Reverse-engineering deception-based attacks

By Susan Miller,
Deputy Editor, Route Fifty

| July 15, 2020

The Defense Advanced Research Projects Agency is looking for ways to automate the identification of tools and processes used in deepfakes, or adversarial machine learning attacks, so an adversary’s unique weaknesses can be targeted and responses developed at scale.

With deception playing an increasingly large role in information-based attacks, the Defense Advanced Research Projects Agency is looking for ways to reverse engineer the toolchains behind the deliberately falsified images, video, audio and text that produce adversarial machine learning attacks.

The Reverse Engineering of Deceptions (RED) program, described in a July 1 Artificial Intelligence Exploration Opportunity, aims to develop techniques that automate the identification of tools and processes used in attacks and identify an adversary’s unique weaknesses so a targeted, intelligent response can be developed.

RED will initially produce algorithms for automatically identifying the toolchains behind information deception attacks. In Phase 2, the program will develop scalable databases of attack toolchains to support attribution and defense.
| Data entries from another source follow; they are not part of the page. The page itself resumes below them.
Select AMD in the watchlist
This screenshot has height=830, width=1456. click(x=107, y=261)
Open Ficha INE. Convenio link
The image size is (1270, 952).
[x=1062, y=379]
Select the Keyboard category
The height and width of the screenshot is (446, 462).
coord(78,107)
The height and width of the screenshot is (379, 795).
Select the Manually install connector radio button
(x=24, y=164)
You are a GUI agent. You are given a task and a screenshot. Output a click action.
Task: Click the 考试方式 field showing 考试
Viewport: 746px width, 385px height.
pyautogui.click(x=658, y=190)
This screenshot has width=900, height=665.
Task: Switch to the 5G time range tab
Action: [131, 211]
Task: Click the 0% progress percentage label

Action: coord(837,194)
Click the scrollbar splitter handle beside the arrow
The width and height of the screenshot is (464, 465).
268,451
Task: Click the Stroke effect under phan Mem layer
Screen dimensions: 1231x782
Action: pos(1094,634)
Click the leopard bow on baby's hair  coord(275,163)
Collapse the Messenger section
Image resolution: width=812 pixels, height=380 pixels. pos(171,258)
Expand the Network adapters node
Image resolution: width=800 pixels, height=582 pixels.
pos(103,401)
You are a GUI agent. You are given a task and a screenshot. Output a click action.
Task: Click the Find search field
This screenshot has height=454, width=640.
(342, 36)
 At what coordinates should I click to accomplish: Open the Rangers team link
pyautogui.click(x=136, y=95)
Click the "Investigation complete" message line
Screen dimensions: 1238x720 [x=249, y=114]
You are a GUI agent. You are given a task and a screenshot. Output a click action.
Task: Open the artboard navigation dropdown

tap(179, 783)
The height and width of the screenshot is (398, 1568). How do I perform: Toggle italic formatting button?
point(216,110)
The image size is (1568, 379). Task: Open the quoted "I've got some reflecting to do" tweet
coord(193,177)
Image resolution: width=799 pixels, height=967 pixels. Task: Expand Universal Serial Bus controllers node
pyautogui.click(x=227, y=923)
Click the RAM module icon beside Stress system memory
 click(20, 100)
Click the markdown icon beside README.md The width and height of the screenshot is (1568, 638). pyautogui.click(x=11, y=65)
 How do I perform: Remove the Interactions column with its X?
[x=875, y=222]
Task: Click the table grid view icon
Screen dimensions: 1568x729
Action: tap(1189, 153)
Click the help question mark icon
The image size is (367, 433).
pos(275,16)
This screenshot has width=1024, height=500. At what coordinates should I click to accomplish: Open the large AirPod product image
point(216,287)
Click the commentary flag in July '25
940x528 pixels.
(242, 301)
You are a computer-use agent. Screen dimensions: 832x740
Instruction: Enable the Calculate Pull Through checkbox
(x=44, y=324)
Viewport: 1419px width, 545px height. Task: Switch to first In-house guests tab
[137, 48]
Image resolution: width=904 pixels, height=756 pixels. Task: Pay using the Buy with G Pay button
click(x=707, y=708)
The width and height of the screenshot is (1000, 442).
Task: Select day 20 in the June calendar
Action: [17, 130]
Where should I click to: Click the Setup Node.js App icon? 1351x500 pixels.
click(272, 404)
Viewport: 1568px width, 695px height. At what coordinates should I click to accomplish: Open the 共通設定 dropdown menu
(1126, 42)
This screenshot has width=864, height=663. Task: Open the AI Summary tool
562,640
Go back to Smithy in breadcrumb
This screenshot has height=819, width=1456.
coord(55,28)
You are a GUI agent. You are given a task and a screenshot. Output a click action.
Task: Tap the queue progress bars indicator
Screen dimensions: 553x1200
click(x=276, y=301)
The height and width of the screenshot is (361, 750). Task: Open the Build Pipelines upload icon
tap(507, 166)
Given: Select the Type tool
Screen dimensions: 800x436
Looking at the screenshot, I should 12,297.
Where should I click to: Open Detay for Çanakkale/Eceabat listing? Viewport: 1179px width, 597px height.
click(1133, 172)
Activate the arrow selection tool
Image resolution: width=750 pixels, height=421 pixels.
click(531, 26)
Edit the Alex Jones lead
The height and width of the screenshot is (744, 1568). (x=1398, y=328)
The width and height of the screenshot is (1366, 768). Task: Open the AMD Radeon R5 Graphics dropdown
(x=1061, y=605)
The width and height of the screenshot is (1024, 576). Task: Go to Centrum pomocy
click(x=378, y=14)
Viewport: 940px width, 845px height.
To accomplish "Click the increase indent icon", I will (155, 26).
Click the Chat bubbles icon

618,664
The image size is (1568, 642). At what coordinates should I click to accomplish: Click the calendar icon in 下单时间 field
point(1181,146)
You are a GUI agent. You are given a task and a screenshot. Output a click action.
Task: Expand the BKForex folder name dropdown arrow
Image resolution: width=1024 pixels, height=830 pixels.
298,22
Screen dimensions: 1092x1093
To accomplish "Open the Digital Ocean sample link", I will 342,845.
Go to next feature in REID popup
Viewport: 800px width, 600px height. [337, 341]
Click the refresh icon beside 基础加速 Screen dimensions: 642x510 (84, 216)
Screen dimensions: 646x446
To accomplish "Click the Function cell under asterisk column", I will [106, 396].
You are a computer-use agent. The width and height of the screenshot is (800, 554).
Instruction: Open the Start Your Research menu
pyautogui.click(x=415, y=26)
As an example as how RED might work, DARPA described a simplistic example in which an intelligence analyst is reviewing a video. Attackers may surreptitiously alter the video before the analysts sees it, perhaps changing the identity of a person in the video to misdirect attribution. For this deepfake, or adversarial video, RED would capture the adversarial input (the inserted or altered data) and determine whether it has characteristics seen in other deepfake algorithms.

That analysis may implicitly or explicitly capture information that reveals the adversary’s goals and the families of tools used, which may be publicly available, modified from publicly available techniques or completely new. In the wild, such analysis will be far more complex, DARPA said, as “toolchains may contain multiple tools, including ones that attempt to obscure deception.”

“Recovering such information could provide important clues as to the originator of the attack, their goals, and provide insight into what defenses might be most effective against their attacks,” DARPA said. Evidence that an attacker slightly modified a publicly available toolchain, for example, could indicate the adversary has enough skill to modify an existing tool. If the adversarial input is of an unknown type and unrelated to previous attack tools, the adversary may be highly skilled and have access to significant resources.

Although researchers have already shown they can detect or defend against some adversarial attacks, “these techniques fail in the real world scenario where direct access to the network or large training datasets are not available,” DARPA said. Additionally, an effective program must be able to scale, cataloging the unique signatures that identify toolchains of adversarial attacks in a format suitable for storage and search.

Long term, DARPA wants RED to support development of techniques that require little or no a priori knowledge of specific deception toolchains and can generalize across multiple information deception scenarios. Ideally RED would require minimal attack instances to learn unique attack signatures, automatically group examples together so toolchain families identified and scale to internet volumes of information.

For this first RED effort, however, DARPA is looking for proposals that describe technical approaches that will generalize broadly across information domains and toolchain families and deliver roadmaps for highly-automated systems that would satisfy many of the long-term goals.